▸ Consignes
a) D'après l'extrait à lire, quel est le titre des J47 de l'ECF ?
b) Donnez la suite du prélude consacré aux J47 de l'ECF, en partant de sa dernière phrase.

▸ Extrait à lire
· · · · · · ·
Le Prélude de la déléguée régionale de l’ACF-Normandie

Prélude d’octobre

Octobre 2017

L’évènement de la rentrée, ce sont bien sûr les J47 de l’ECF « Apprendre : désir ou dressage » et leur préparation, en particulier, pour nous, dans l’ACF-Normandie. Les J47 se préparent sur leur blog Malappris qui propose de nombreux petits textes vifs, de multiples références freudiennes et lacaniennes. Comme le soulignent dans leur argument Fabian Fajnwaks et Virginie Leblanc, directeurs des Journées, « bousculées par la remise en cause des valeurs traditionnelles et déboussolées par la chute des idéaux et repères censés tracer le sillon de vies raisonnablement orientées, nos sociétés répondent au désarroi du siècle par une explosion du tout éducatif et l’injonction quotidienne d’un véritable pousse-à-apprendre dans chacun des domaines de nos vies1. » Mais que vaut pour chacun la foison de « guides », « protocoles » et autres « tutoriels », « ce savoir, amputé des signifiants primordiaux, de figures tutélaires ou de l’expérience qui lui donnent sa légitimité1 », qui a un prix sur le marché mais qui ne « coûte » rien à celui qui est supposé l’assimiler ou développer ses « compétences cognitives » en s’y adaptant ? En effet « là où les sujets humains font institution, en couple, à l’école, en famille et au-delà, loin de toute maîtrise, de projet, de recommandation des bonnes pratiques comme des bonnes conduites », ajoutent F. Fajnwaks et Virginie Leblanc, « c’est bien le malentendu, le ratage, la résistance, quand ce n’est pas l’opposition violente qui se font entendre entre les murs de nos classes, de nos hôpitaux, partout où se vérifie l’impossible, de structure, qui consiste à transmettre, élever, éduquer, soigner et surtout aimer3. »
· · · · · · ·
▸ Extrait de données
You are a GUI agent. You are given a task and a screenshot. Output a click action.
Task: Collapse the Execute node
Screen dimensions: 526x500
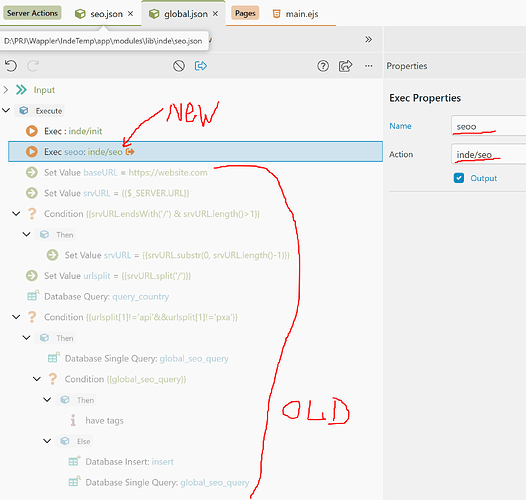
· · · · · · ·
▸ Résultats de l'exercice
a) « Apprendre : désir ou dressage »

b)
Qu’est-ce qu’apprendre ? Qu’apprend-t-on du point de vue de la psychanalyse, à l’envers de la pédagogie, avec pour point de départ et de perspective, le « ratage », le « malentendu », l’impossible – autres noms du réel ? Pour la psychanalyse, le savoir-chaîne de signifiants se situe dans un lieu, celui de l’Autre : bien sûr il peut y rester, « c’est-à-dire demeurer comme un volcan, inactif, mort ou endormi4 » comme le note plaisamment Philippe Hellebois (éditorial Malappris « Le prix du savoir » 27 juin 2017), mais celui qui nous intéresse résulte de la « rencontre du vivant avec le savoir », autre nom du sujet qui « en tant que tel n’apprend pas mais serait plutôt appris ». Et « cette expérience, bon heurt ou mal heurt, a un prix, que nous décorons du doux terme d’apprentissage5 » . Ainsi que le souligne l’auteur, Lacan a progressivement assimilé le savoir à la jouissance pour en faire finalement son moyen. Au fond le savoir qui vaut pour un sujet est de son côté (et non du côté de l’Autre) mais le sujet en est séparé (selon la topologie propre à l’objet), il va devoir en inventer un usage qui n’est pas déjà-là, programmé ; ce savoir-objet n’est pas tant un message qu’une « substance » jouissante, une sorte d’organe – sa valeur relève donc de l’usage (et non de l’échange) : le savoir est « à prendre bien plus qu’à apprendre6 ». Pour la psychanalyse, le savoir est une dimension « qui va par sauts et par bonds » selon les termes de Lacan - le contraire de « quelque chose qui progresse par adaptation, par approximation, par perfectionnement7 ». Le nouveau en psychanalyse surgit, sur le bord d’une faille entre « plaques tectoniques », entre l’éclair de l’instant de voir et l’invention d’un usage inédit ; il surgit dans la discontinuité, la disjonction de dimensions qui étaient jusqu’alors conjointes, « l’immixtion8 » d’éléments hétérogènes dans les dimensions Réel, Symbolique et Imaginaire, « l’effet de trou9 », la « nomination » etc. – ce que Lacan appelait à la fin de son enseignement « un signifiant nouveau10 » , un nouvel usage du signifiant.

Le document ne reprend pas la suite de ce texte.